One child we worked with, who had had multiple surgeries and was weaned off a feeding tube as a toddler, enjoyed fruit cups packed in light syrup as her only fruit. Her teacher held one up in front of the class, calling out the sugar content as unhealthy, and asked the kindergartner to not bring it again. The girl was upset that her cherished teacher thought her food was bad, and refuses to eat it anymore.

Ultimately:

Parents have the right to decide what to feed their child, with input from a doctor or dietitian, if necessary. Children have the right to enjoy lunch at school without undue scrutiny, and certainly without being called out in front of peers for a choice the parent makes.

The authors of this article, Dr Katja Rowell and Jenny McGlothlin, recommend that parents enclose a laminated ‘lunchbox card’ stating:

“Dear ____________, Please don’t ask __________________ to eat more or different foods than she/he wants. Please let her eat as much as she wants of any of the foods I pack, in any order, even if she eats nothing or only dessert. If you have any questions or concerns, please call me at _______________. Thank you.”

They acknowledge that the child might be reluctant to do this, so parent and child should rehearse at home before putting this into practice.

They also say that concerned school administrators or teachers should contact the parent rather than confront the child — or, I would add, confiscate his or her food.
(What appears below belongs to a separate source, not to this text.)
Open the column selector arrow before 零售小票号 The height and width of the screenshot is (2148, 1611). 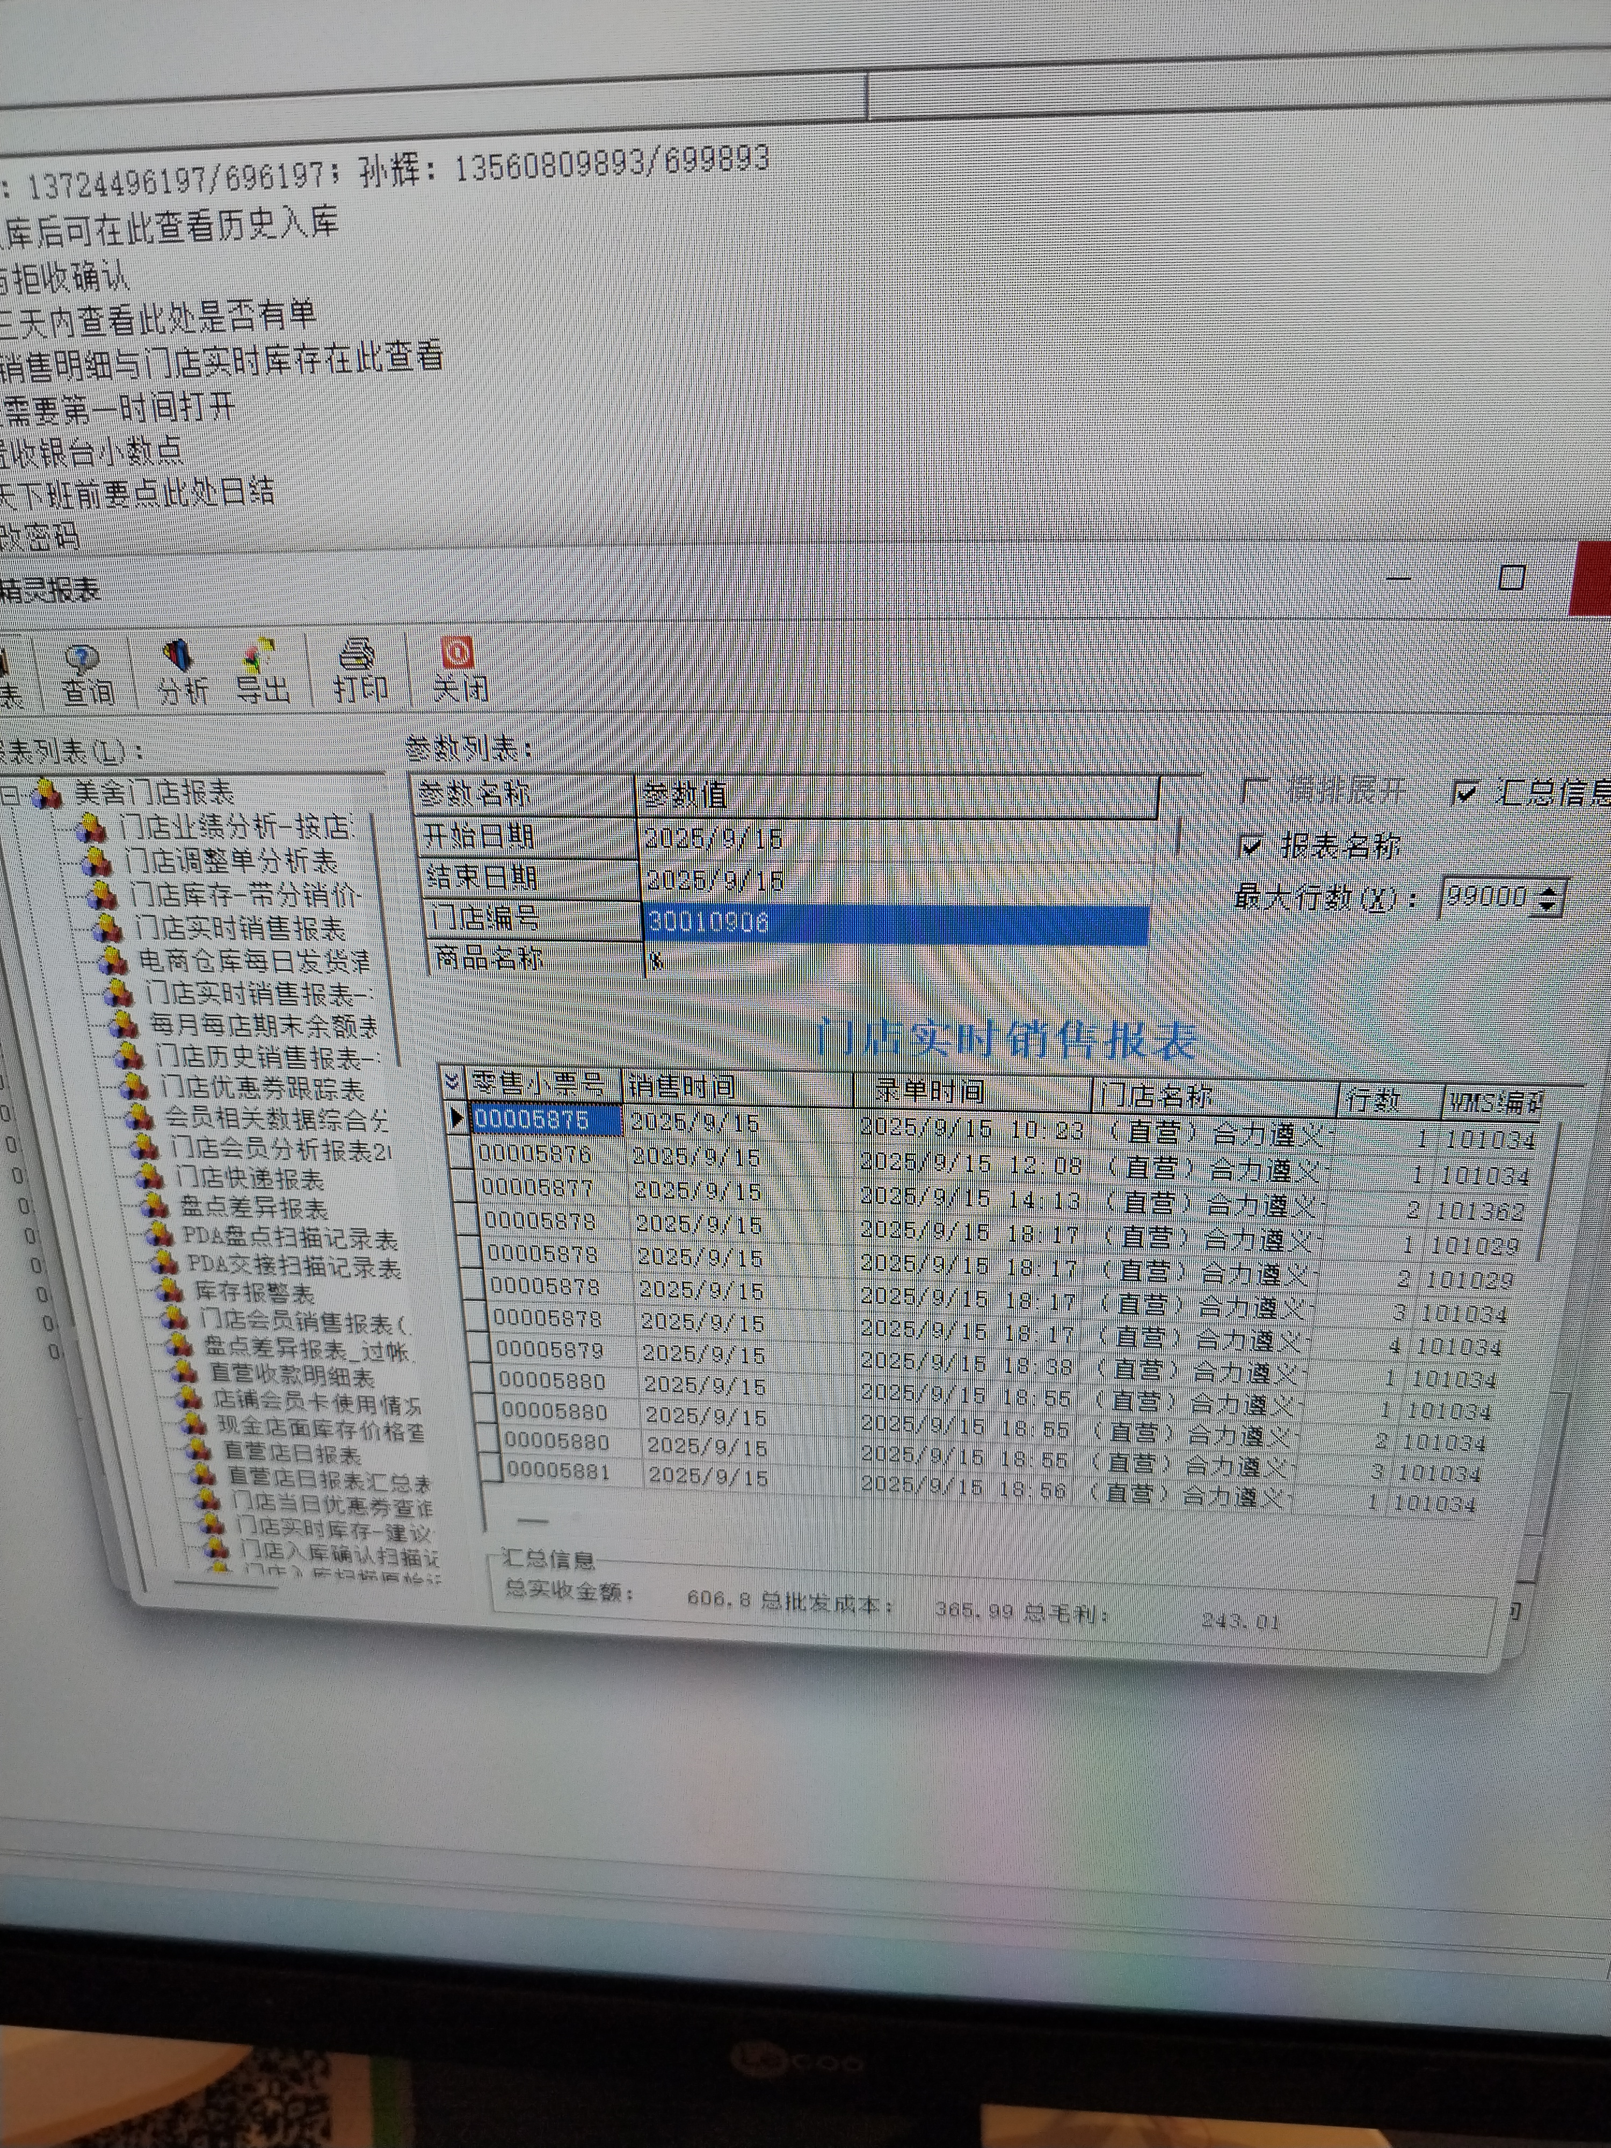point(452,1081)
School districts have become increasingly authoritarian. The Ellyn Satter Institute, which deals with child nutrition, has a useful page from 2011 on what students encounter. ‘School Nutrition Horror Stories’ spells it out clearly. Recommended reading. Examples and excerpts follow:

All public schools in the St. Paul, MN, district will be declared “sweet-free zones” and second helpings banned by the end of this school year. Reminders have been sent to teachers, students and parents that “sweet, sticky, fat-laden and salty treats” aren’t allowed during the school day.”

New Hampshire schools have authoritarian dinner ladies who humiliate children asking for a brownie as well as hectoring dietitians who patrol the lunchroom criticising pupils who eat a cookie before starting the main course. The end result was that one woman’s son:

was so traumatized that he’s not eating any lunch at all. He tries to find reasons not to go to the cafeteria.
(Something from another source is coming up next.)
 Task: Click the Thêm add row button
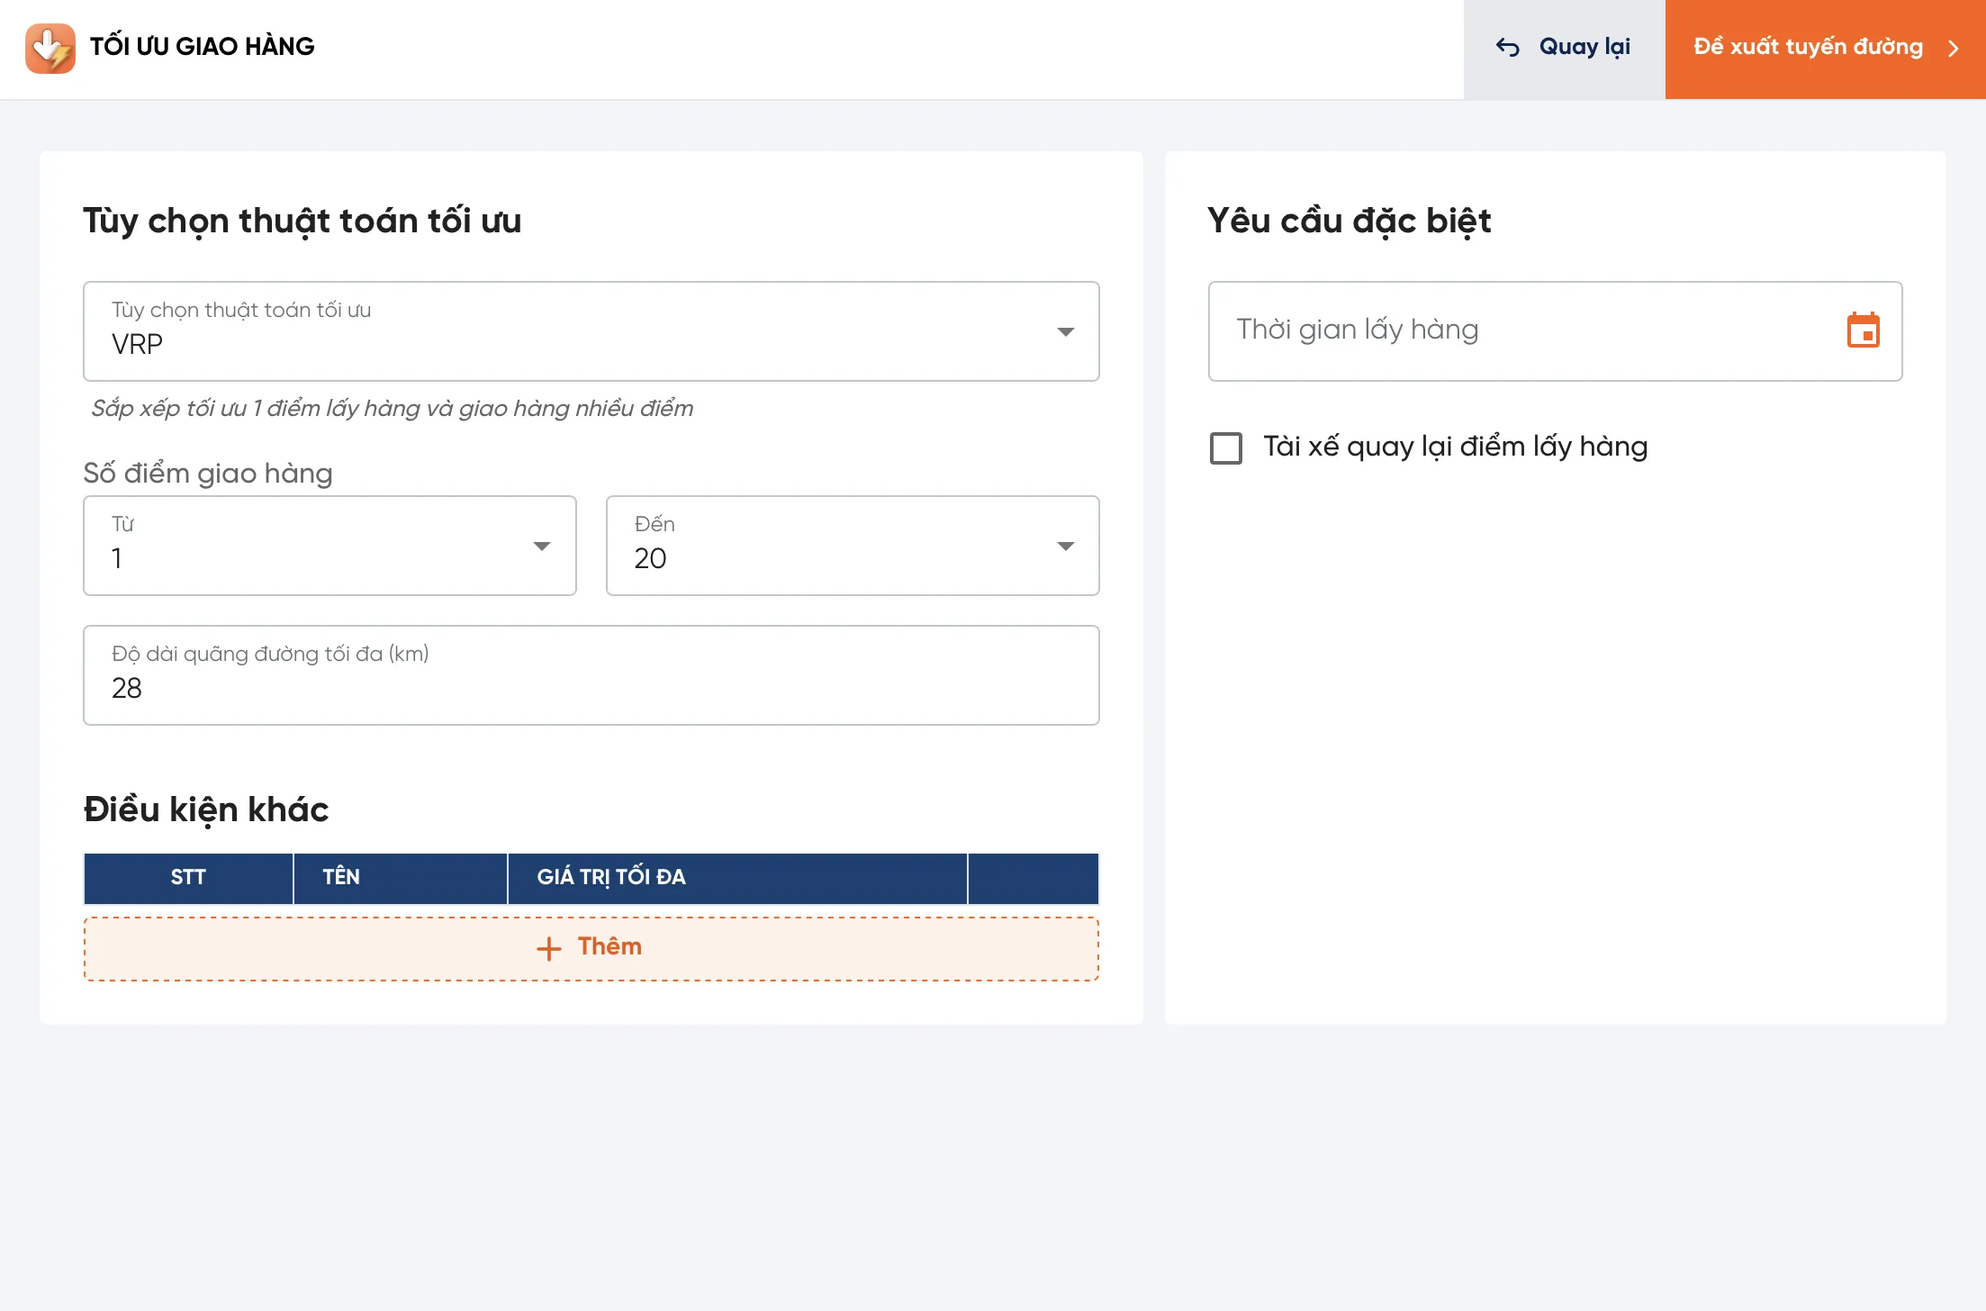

Some parents have been so intimidated by school officials that they related their experiences to the Ellyn Satter Institute only on condition they could remain anonymous — even when they were successful in getting schools to back off!
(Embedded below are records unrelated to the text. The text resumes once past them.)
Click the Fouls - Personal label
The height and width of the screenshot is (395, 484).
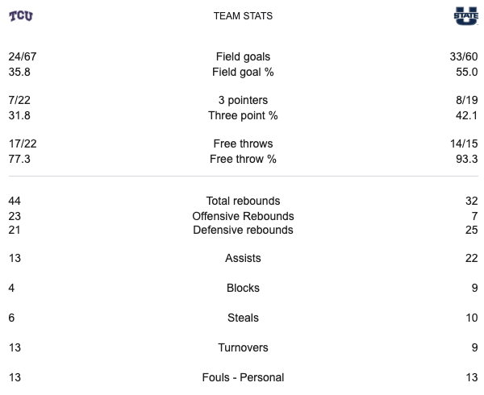(243, 377)
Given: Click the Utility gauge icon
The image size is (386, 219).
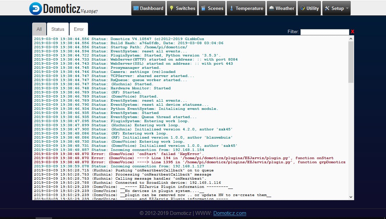Looking at the screenshot, I should (x=302, y=8).
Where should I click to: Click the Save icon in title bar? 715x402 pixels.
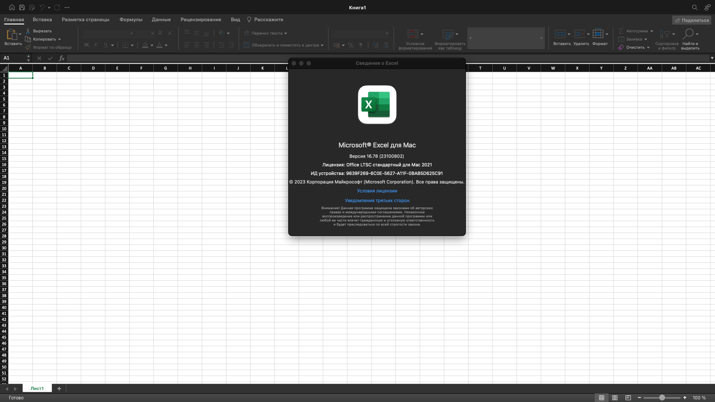click(22, 7)
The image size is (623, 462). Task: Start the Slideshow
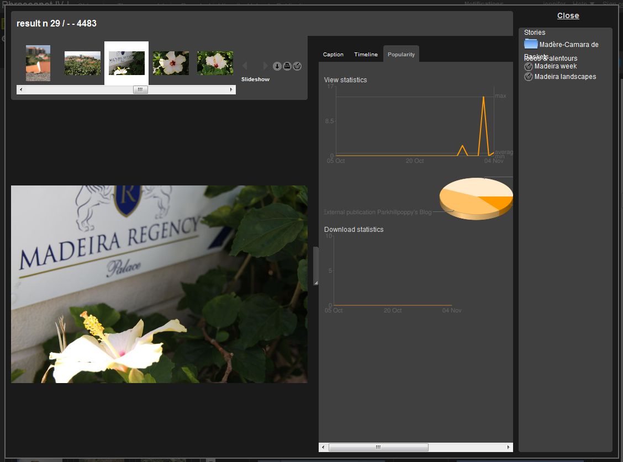(x=255, y=79)
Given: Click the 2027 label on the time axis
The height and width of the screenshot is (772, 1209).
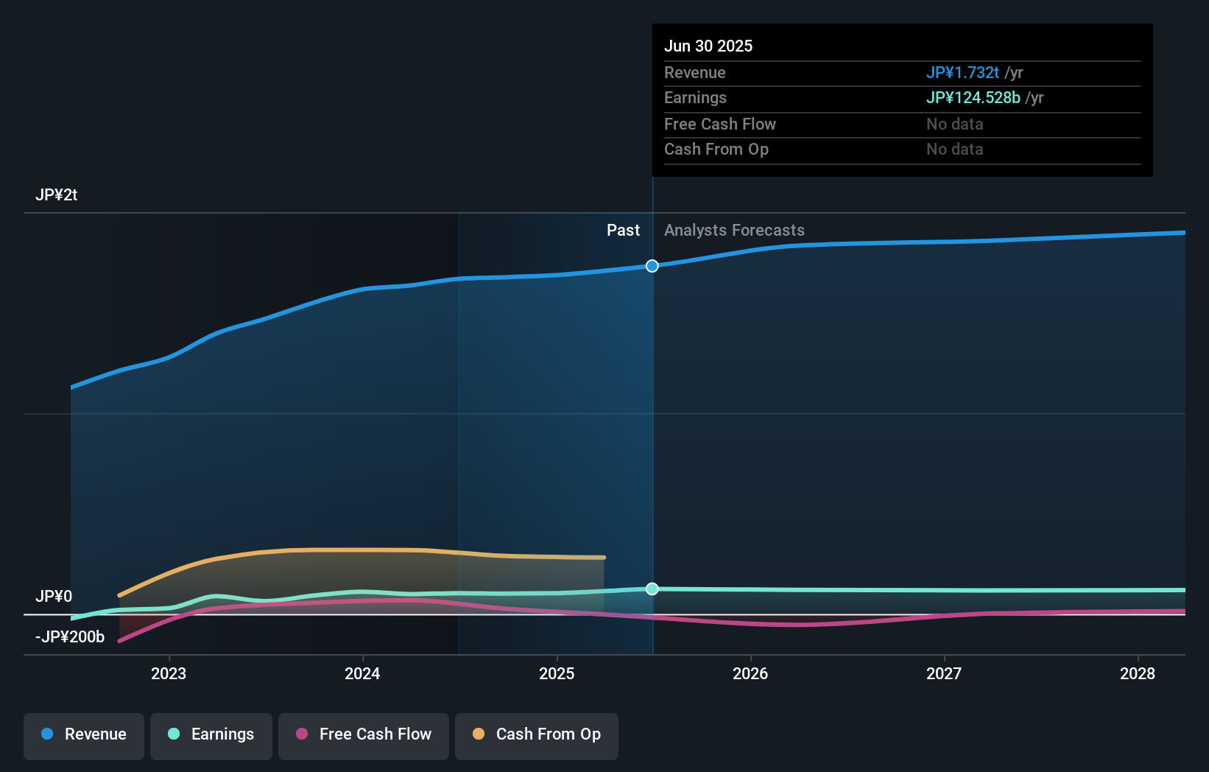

The Institute recommends that parents talk with the teacher first to get her side of the story, then to explain that you are packing foods your child will actually eat (some nutrition is better than none). If that does not work, take it up to the principal in a non-adversarial way (don’t make it against the teacher, but an information-gathering session).

They also recommend that parents push for a school-wide policy on non-interference with packed lunches:

This might involve the principal, school counselor, school nurse, lunchroom personnel, PTO. It is a lot of work, but it is that important.

Wow, apparently so. We can only hope the Trump administration reverses Michelle’s Meals as soon as practicable.